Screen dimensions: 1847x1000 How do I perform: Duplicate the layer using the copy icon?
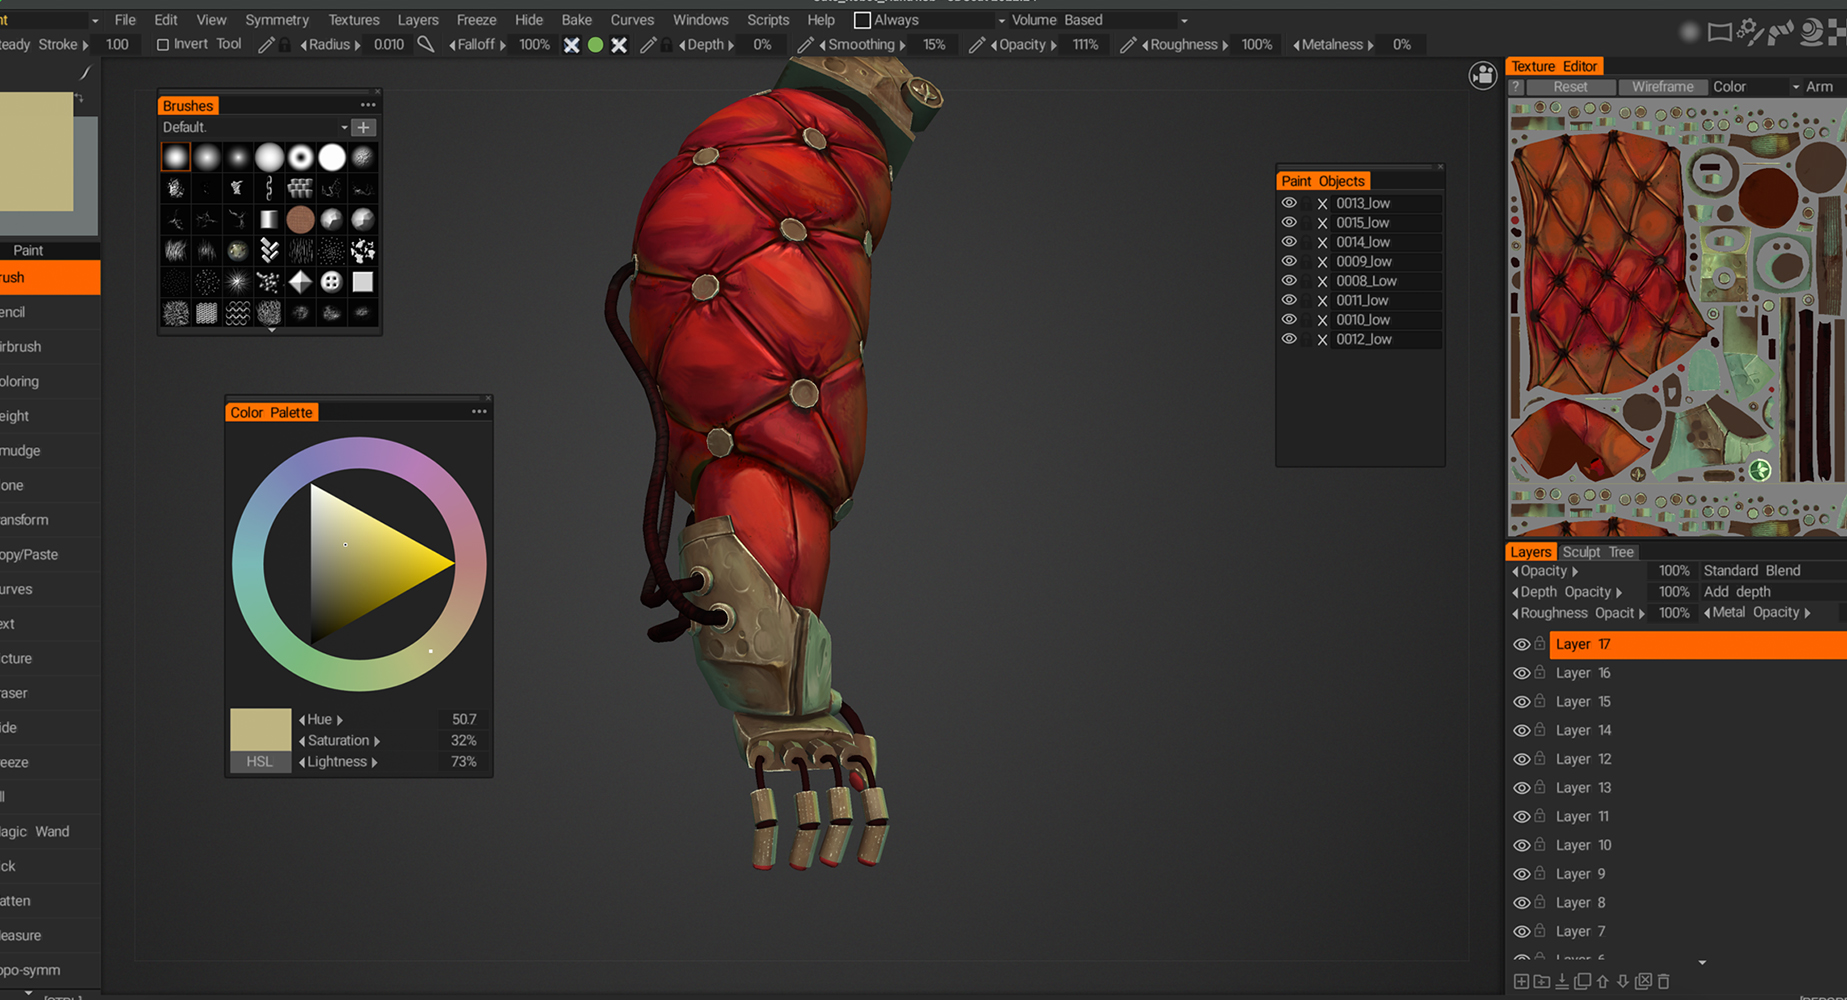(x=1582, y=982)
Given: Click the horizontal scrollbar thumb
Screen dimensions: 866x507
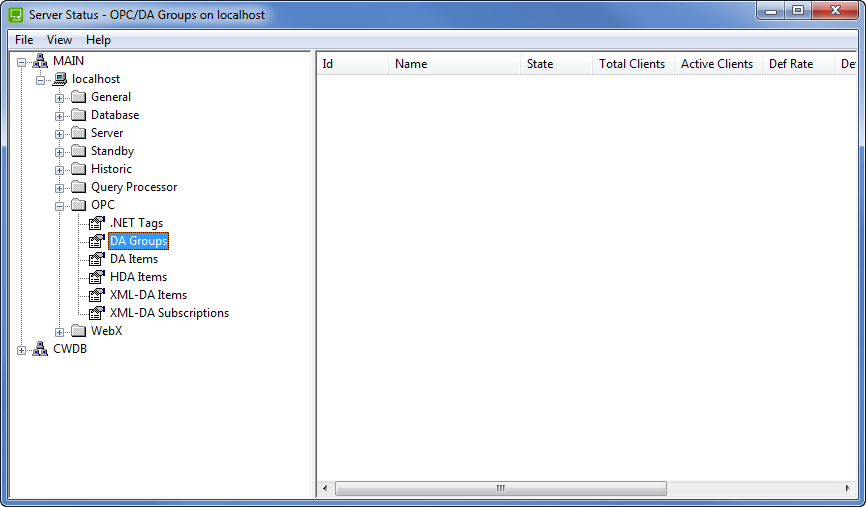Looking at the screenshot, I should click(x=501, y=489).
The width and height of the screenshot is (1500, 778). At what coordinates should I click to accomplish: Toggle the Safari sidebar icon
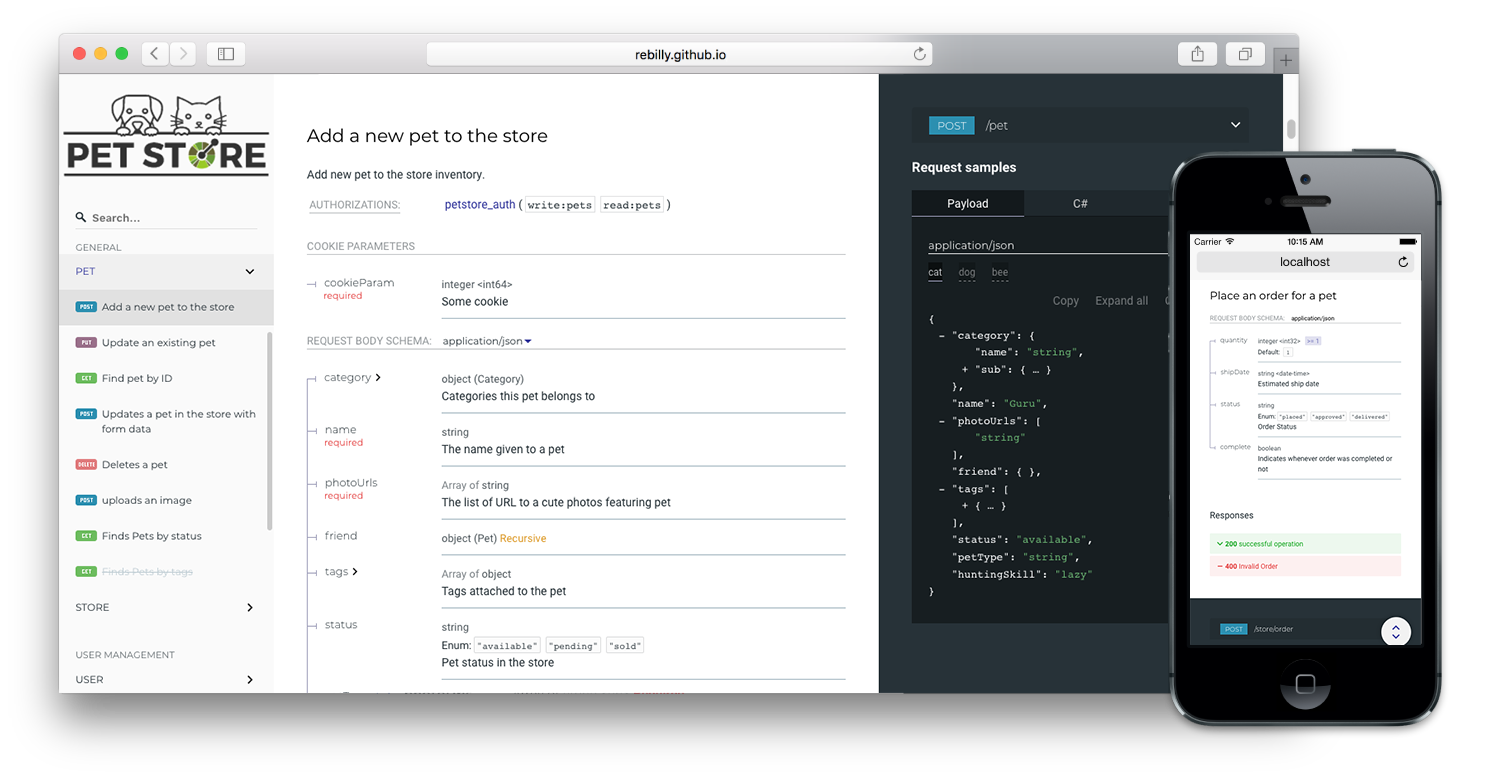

_ _ _ _ _ _ _

### WHAT YOU WILL DO
Write out each row above character for character, leaving out the pictures.

### CORRECT RESPONSE
Screen dimensions: 1847x1000 How do I perform: Duplicate the layer using the copy icon?
(x=1582, y=982)
Given: Click the horizontal scrollbar thumb
Screen dimensions: 866x507
Looking at the screenshot, I should click(x=501, y=489).
The width and height of the screenshot is (1500, 778). At what coordinates should I click to accomplish: Toggle the Safari sidebar icon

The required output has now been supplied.